En 1548 se convirtió en mayordomo del hijo del emperador, Felipe, al que acompañó en un viaje por Europa para que lo fueran conociendo —y vaya si lo conocieron años más tarde—, y también por Inglaterra. Es más, fue uno de los quince grandes de España que asistió a su boda con María Tudor en 1554. Sería todo lo que vieron el pelo a Felipe más allá de los Pirineos, porque nunca más salió de España. Todo lo que le sobró al padre, le faltó al hijo. Como lo de Italia era un avispero desde los tiempos de su padre por culpa de los franceses y sus ganas de estar presentes en todas las salsas con la connivencia del papa de turno, Felipe II le dijo que todo tieso para allá y a defender las posesiones españolas en aquella península. Como era de esperar, Fernando cumplió y se presentó en Roma al frente de más de 12000 soldados. Paulo IV, recordando lo ocurrido en 1527, le dijo que se acababa la tontería y he aquí la paz por su parte. Los franceses, por la suya, con el duque de Guisa —el héroe de Metz— al frente, se retiraron para Francia echando leches porque tropas de Felipe II habían derrotado a las francesas en San Quintín y no estaban las cosas como para dejar el reino desatendido. Para sellar la paz entre los dos países una vez establecida en la Paz de Cateau-Cambresis, en 1568, se desarrollaron unas jornadas en Bayona a las que asistieron la reina y esposa de Felipe II, Isabel de Valois —francesa, sí. Una de las consecuencias de aquella paz— y el duque en representación de Felipe que, como dije antes, lo de salir de España, como que no. Con esta hoja de servicios le daba más que suficiente para pasar a la eternidad de manera impoluta, pero las cosas se pusieron en Flandes con peor cara que los pollos de algunos supermercados. Cosas de la religión.

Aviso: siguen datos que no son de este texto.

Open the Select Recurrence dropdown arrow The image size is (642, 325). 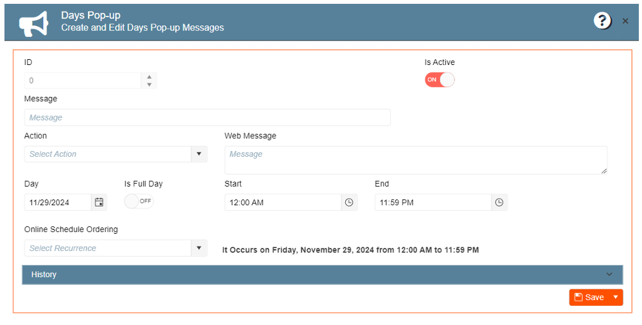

Así que Felipe II lo mandó para allá para apaciguar ánimos, y la lio parda. Su Tribunal de los Tumultos —de la Sangre lo llaman todavía por aquellas tierras— le generó tal cantidad de odio y animadversión que fue incapaz de apagar un incendio que ardería durante algunas décadas más. Bien es cierto que la idea del asunto era acudir para allá, imponer la ley y esperar la llegada del rey para impartir justicia. Aquello del palo y la zanahoria, pero al llamado rey prudente no se le vio el pelo por aquellos lares entre unas cosas —muerte de su esposa— y otras —levantamiento de los moriscos en 1568—. Vuelto a España tras lo de Flandes, los jaleos de palacio —gente que se la tenía jurada desde hacía años. Entre el príncipe de Éboli y sus partidarios se encargaron de que no tuviera una existencia tranquila— y la defensa de su hijo, casado en secreto y por poderes con una mujer sin el consentimiento real, provocaron su destierro en Uceda. De allí le rescató el rey porque le necesitaba para convertirse en rey de Portugal. La idea era ir por las buenas una vez fallecidos sin descendencia Sebastián I y su sucesor don Henrique de manera seguida, por lo que reclamó sus derechos al trono por ser hijo de quien era —de Isabel, la emperatriz e hija del rey Manuel I—. De las malas de encargó Fernando Álvarez de Toledo, que comandó un ejército que derrotó a los portugueses en agosto de 1580 cerca de Lisboa. De allí nunca más saldría el duque. Falleció en diciembre de 1582 sin que el rey le concediera permiso para regresar a España y atender a su mujer, gravemente enferma. Él también lo estaba, pero esa es otra historia.

Si os pasáis por el convento de San Esteban de Salamanca podréis visitar sus restos, que reposan en una de sus capillas desde 1983.